So far I’ve sent out 6 agent inquiries concerning the first novel in the Salon Postisme Suite; I’ll probably send another half-dozen over the next week. While sifting through the online information about the agents in order to target those I deemed most likely to respond favorably to my writings, I couldn’t help but think about the business milieu in which these people — and me too, tangentially — are embedded.
My data are sketchy, so I’m making some educated guesses. Let’s say that it takes half a year to write and edit a novel. Maybe one novel out of 300 submitted to agents gets published. The average published novel sells 3 thousand copies. At a 15% royalty rate on a cover price of $25, the author of the average published novel makes about $11,000. The other 299 unpublished novelists make nothing; or, if they self-publish, they sell an average of 50 copies of their books, which is next to nothing.

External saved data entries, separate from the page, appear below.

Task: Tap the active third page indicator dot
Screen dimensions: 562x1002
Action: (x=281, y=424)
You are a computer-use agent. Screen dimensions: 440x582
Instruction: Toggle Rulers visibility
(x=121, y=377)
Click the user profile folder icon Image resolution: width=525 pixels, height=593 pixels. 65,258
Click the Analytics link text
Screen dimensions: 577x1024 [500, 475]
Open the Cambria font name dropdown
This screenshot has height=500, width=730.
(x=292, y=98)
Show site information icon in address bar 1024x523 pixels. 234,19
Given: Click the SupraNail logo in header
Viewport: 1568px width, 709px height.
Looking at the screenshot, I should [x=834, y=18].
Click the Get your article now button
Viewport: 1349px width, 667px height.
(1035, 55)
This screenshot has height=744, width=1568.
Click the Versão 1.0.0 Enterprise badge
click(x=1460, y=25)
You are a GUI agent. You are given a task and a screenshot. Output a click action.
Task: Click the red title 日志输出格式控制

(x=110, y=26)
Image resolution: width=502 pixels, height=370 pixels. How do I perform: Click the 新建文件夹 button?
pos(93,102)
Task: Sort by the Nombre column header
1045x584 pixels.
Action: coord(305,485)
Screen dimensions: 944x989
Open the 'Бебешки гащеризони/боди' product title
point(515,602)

The agent makes 15% commission — the same as the author’s royalty. So the agent, like the author, averages $11K earnings on each published novel. Let’s say that the typical agent represents 50 writers and that, between them, these writers put out 10 new published novels per year. The agent can devote maybe 3 weeks’ time on each client’s new novel — the same pay as the author for a tenth the work. For 10 published novels, the agent makes commissions totaling $110K per year from his or her stable of fiction writers — ten times the average royalties paid to each published author in that agent’s stable.